Normally, each rule has a Source and a Destination which can be Any, an IP address or an Object in case more than one IP address or MAC address needs to be specified. In some sections the Source or Destination are omitted because their values are already known, for example Zentyal will always be the Destination in the Traffic from internal networks to Zentyal section and always the Source in Traffic from Zentyal to external networks
Additionally, each rule is always associated with a Service in order to specify the protocol and the ports (or range of ports). The services with source ports are used for rules related to outgoing traffic of internal services, for example an internal HTTP server. While the services with destination ports are used for rules related to incoming traffic to internal services or from outgoing traffic to external services. Is important to note that there is a set of generic labels that are very useful for the firewall like Any to select any protocol or port, or Any TCP, Any UDP to select any TCP or UDP protocol respectively.
The more relevant parameter is the Decision to take on new connection. Zentyal allows this parameter to use three different decisions types.
- Accept the connection.
- Deny the connection, ignoring incoming packets and telling the source that the connection can not be established.
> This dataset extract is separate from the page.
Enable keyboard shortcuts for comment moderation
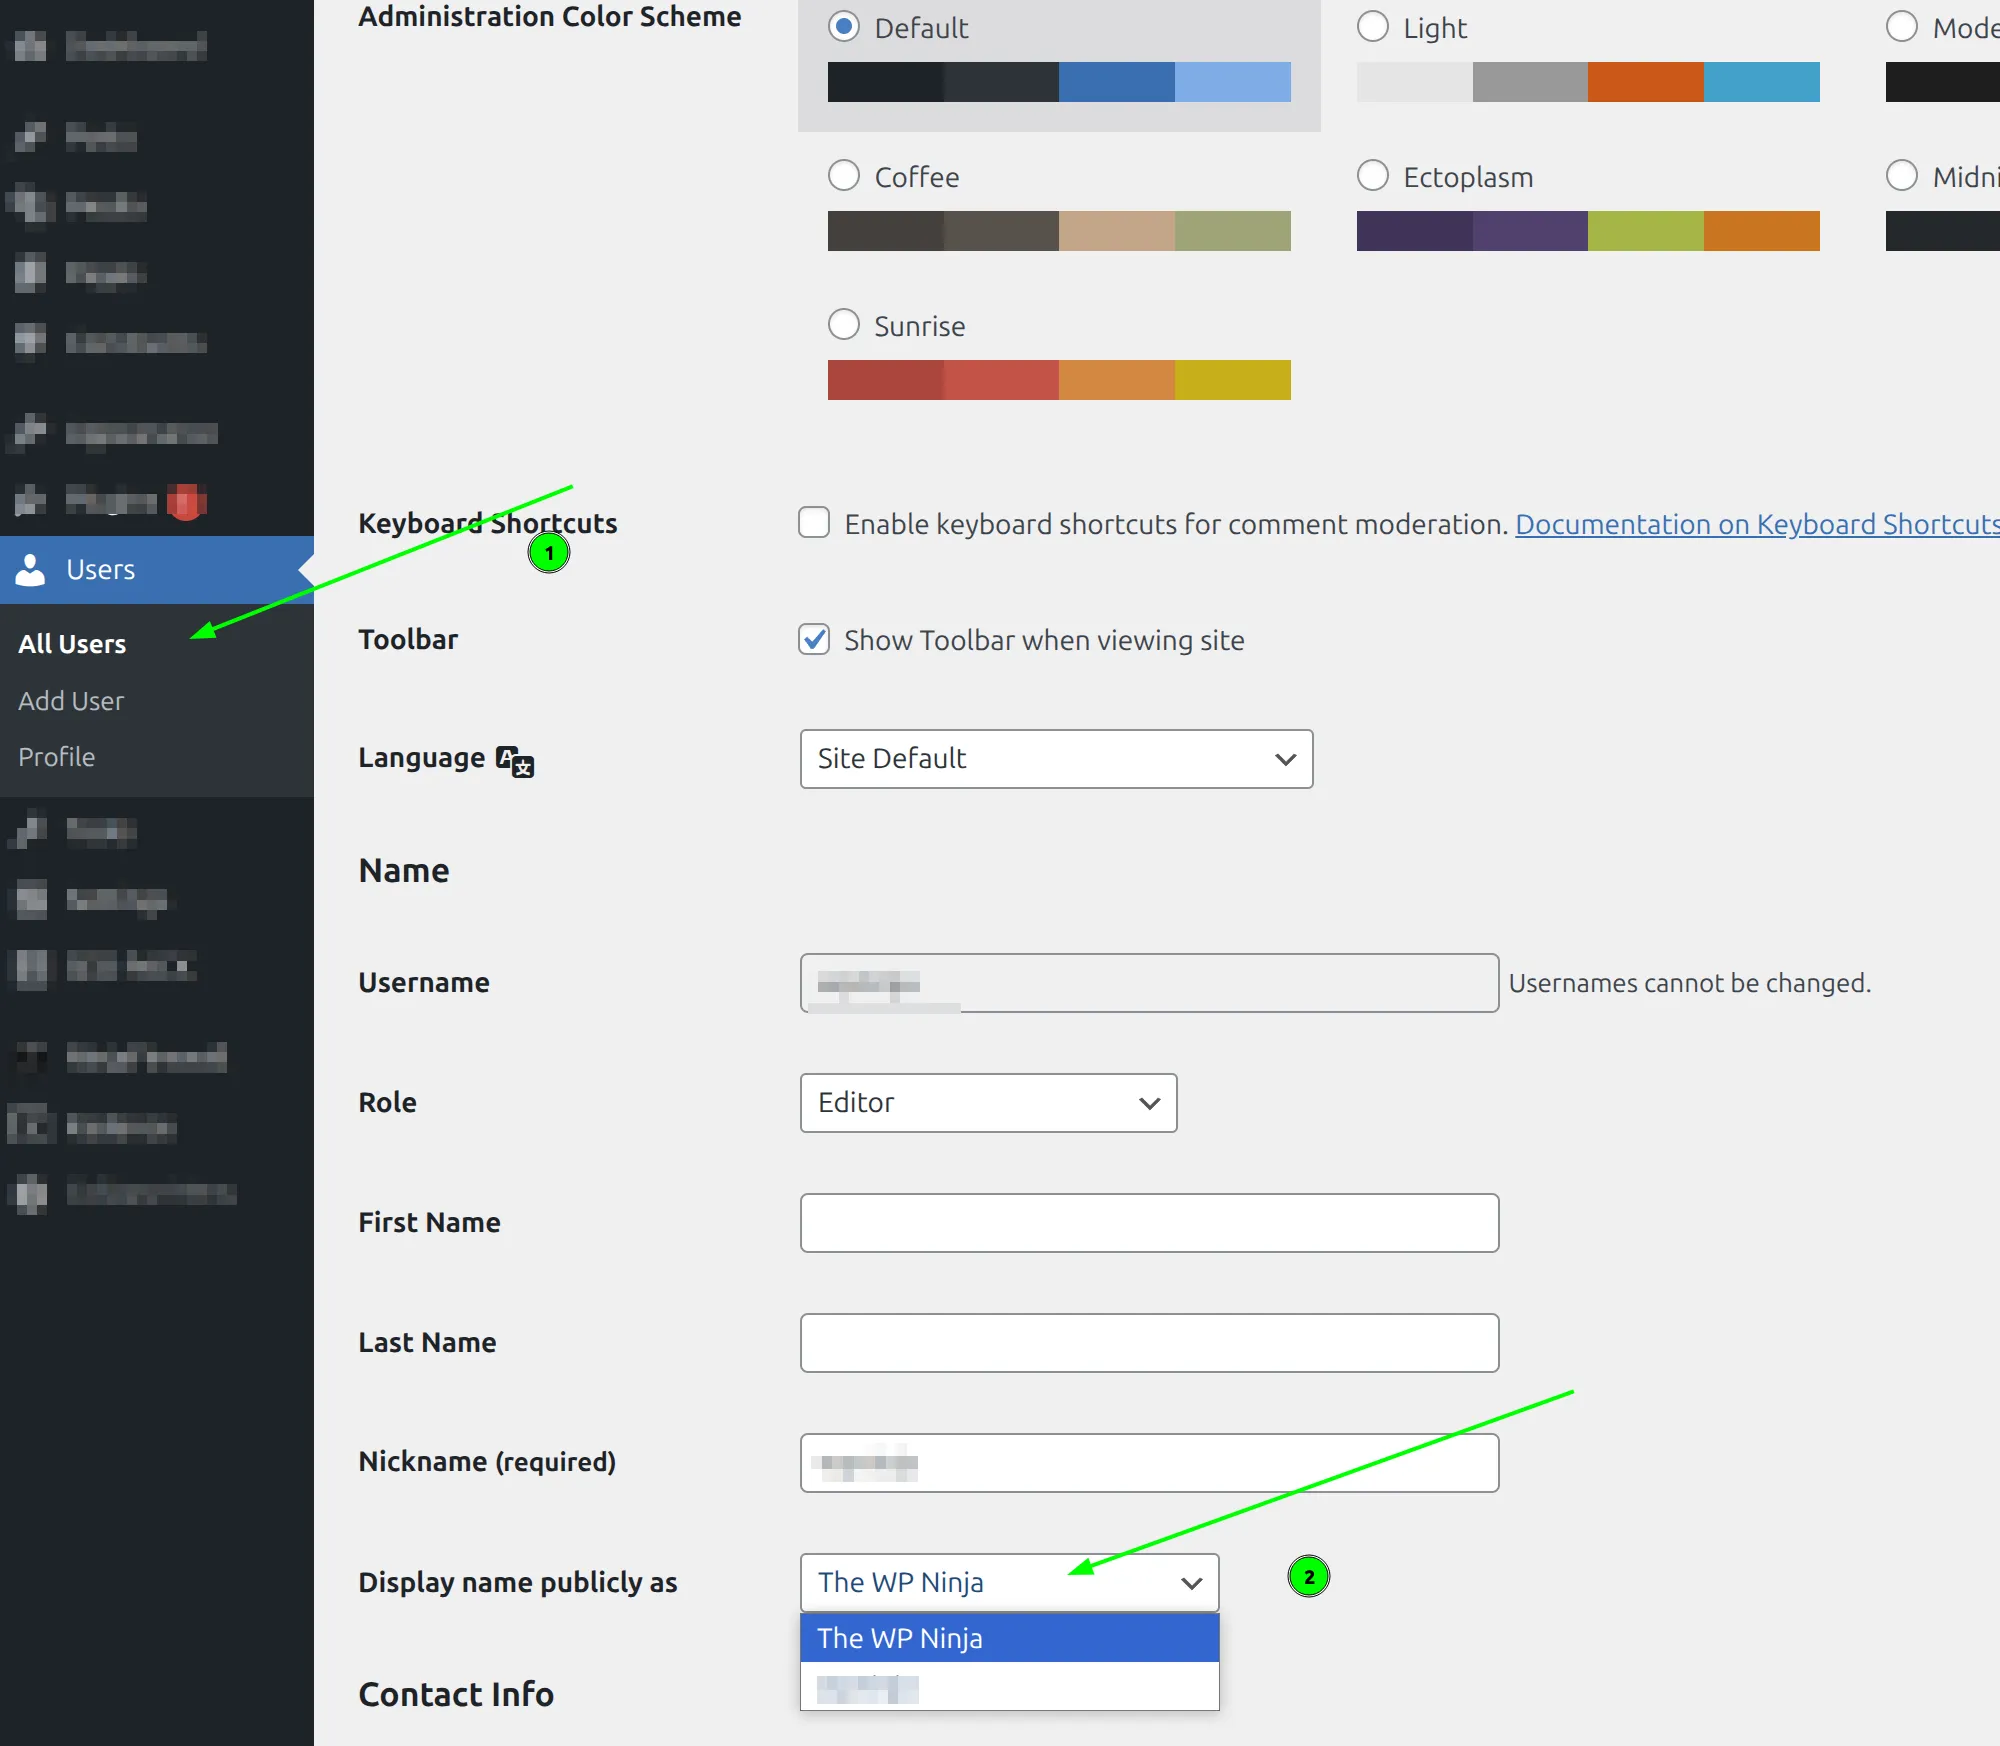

- Register the connection event and continue evaluating the rest of the rules. This way, using Maintenance ‣ Logs -> Log query -> Firewall you can check which connections were attempted.
The rules are inserted into a table where they are evaluated from top to bottom. Once a rule accepts a connection, the rest are ignored. A generic rule at the beginning of the chain can have the effect of ignoring a more specific one that is located later in the list, this is why the order of rules is important. You can also apply a logical not to the rule evaluation using Inverse match in order to define more advanced policies.
For example, if you want to register the connections to a service, first you use the rule that will register the connection and then the rule that will accept it. If these two rules are in inverse order, nothing will be registered, because the first rule has already accepted the connection. Following the same logic if you want to restrict the access to the Internet, first restrict the desired sites or clients and then allow access to the rest, swapping the location of the rules will give complete access to every client.
By default, the decision is always to deny connections and you have to add explicit rules to allow them. There are a series of rules which are automatically added during installation to define an initial version of firewall policies: allow all the outgoing connections to external networks to the Internet, from the Zentyal server (in Traffic from Zentyal to external networks) and also allow all the connections from internal to external networks (in Traffic between internal networks and from internal networks to Internet). Additionally, each installed module adds a series of rules in sections Traffic from internal networks to Zentyal and Traffic from external networks to Zentyal, normally allowing traffic from internal networks and denying from the external networks. This is made implicit, but it simplifies the firewall management by allowing the service. Only the parameter Decision needs to be changed and you do not need to create a new rule. Note that these rules are added during the installation process of a module only, and they are not automatically modified during future changes.
Finally, there is an additional field Description used to add a descriptive comment about the rule policy within the global policy of the firewall.